Deutschland – so vertraut und fremd

Ich bin nun schon einige Zeit wieder zurück in Deutschland und doch mit den Gedanken oft noch ganz weit entfernt… Jede Nachricht aus Indien macht mich unglaublich glücklich, denn es erinnert mich daran, dass das vergangene Jahr wirklich stattgefunden hat und das Leben in Kuppayanallur weitergeht. Der Alltag ist eine Falle, in die auch ich hier im vertrauten Nürnberg wieder tappe. Da tut ein Wachrütteln gut, denn ich habe einen neuen Blick auf so viele Dinge erlangt, den ich jetzt nutzen möchte.

Wenn ich durch die Nürnberger Straßen laufe, fragt eine Stimme in meinem Kopf, wo sind die Hupen, die Tuktuks, wieso fahren alle rechts, es ist so leer hier… aber gleichzeitig hat sich doch so wenig verändert.

Wenn ich im Supermarkt einkaufen gehe, macht mich die Flut an Plastik ganz krank, die mir von den Regalen entgegen glitzert. Wo soll das hinführen, wenn wir täglich ohne nachzudenken mindestens drei, wenn nicht noch viel mehr Plastikverpackungen wegschmeißen (sei es eine Flasche, eine Einkaufstüte, ein Müsliriegel-Papierchen, Frischhaltefolie, eine leere Käseverpackung, etc.). Auch wenn das „Problem“ nach dem Wegschmeißen im Mülleimer aus unserem Sichtfeld verschwindet, so bleibt es doch noch Jahrzehnte oder sogar Jahrhunderte auf dieser Erde, weil es sich kaum zersetzt. Jedes einzelne Müsliriegel-Papierchen.

Wenn ich in der Ubahn sitze, schauen alle auf Handys, sehen gehetzt oder grimmig aus, alle in schwarz, weiß oder grau gekleidet. Kein interessiertes Lächeln von meinen Sitznachbarn mehr, keine Gelassenheit sondern nur noch Terminstress-Gesichter, kaum Farben, keine Sarees. Diese Dinge vermisse ich wirklich sehr…

Wenn ich auf Radtour bin, ein Schwimmbad besuche, einen Ausflug mache, denke ich daran, wie sehr meine Mädels aus dem Gracy Hostel das genießen würden. Wie viel Spaß sie dabei hätten. Denn solche Freiheiten und Möglichkeiten wie ich sie hier in Deutschland besitze, werden sie nie haben, weil sie auf einem anderen Flecken der Erde geboren wurden. Meine Privilegien als westliche Frau wurden mir in Indien, aber auch jetzt zurück in Deutschland, so stark bewusst.

Ich möchte, dass das Jahr in Kuppayanallur noch lange in mir weiterlebt und mein Handeln sowie meine Entscheidungen beeinflusst…

Mikka Nandri

Ich möchte mich bei der Jesuitenmission in Nürnberg ganz herzlich bedanken! Durch Euch haben wir Freiwilligen diese einzigartige Chance bekommen, ein Jahr anders zu leben. Wir können uns glücklich schätzen, bei den Jesuiten immer ein Stück zu Hause zu sein. Danke Sarah, für Dein offenes Ohr und dafür, dass man sich immer auf Dich verlassen kann!

Ausgangsmaterial
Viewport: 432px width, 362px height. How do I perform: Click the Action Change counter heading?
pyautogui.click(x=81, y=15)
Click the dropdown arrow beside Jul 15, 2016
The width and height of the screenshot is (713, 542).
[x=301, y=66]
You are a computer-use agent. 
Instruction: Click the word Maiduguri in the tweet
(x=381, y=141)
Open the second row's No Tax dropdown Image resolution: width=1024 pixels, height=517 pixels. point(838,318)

Arbeitsauftrag 1
Beantworte die folgenden Fragen zum Text über die Rückkehr aus Indien:
(a) Welche Stadt wird im Text als vertraut bezeichnet?
(b) Wie heißt das Hostel, aus dem „meine Mädels“ stammen?
(c) Bei welcher Einrichtung bedankt sich die schreibende Person am Ende?
Arbeitsauftrag 2
Knüpfe an den letzten Satz des Textes über die Rückkehr aus Indien an und schreibe ihn weiter.

Deine Antwort 1
(a) Nürnberg
(b) Gracy Hostel
(c) Bei der Jesuitenmission in Nürnberg

Deine Antwort 2
Auch, wenn es keiner von ihnen lesen wird, will ich ein ganz großes Dankeschön nach Tamil Nadu schicken, wo mich so viele Menschen herzlich aufgenommen, unterstützt und mich so akzeptiert haben, wie ich bin.
Father Dominic, mein Mentor, war stets in väterlicher Sorge um mich und hat mir sehr viel Halt gegeben.
Meine Jesuits in Kuppayanallur, die mir zu liebe ein Jahr lang Englisch beim Essen geredet haben, und ganz besonders Father Samy, von dem ich so viel lernen durfte.
Unsere tollen Lehrerinnen haben sehr viel mit mir geteilt, Geschichten, Ideen, Sarees, Essen…
Natürlich meine Mädels, die immer hinter mir standen und die dieses Jahr so unvergesslich schön gemacht haben.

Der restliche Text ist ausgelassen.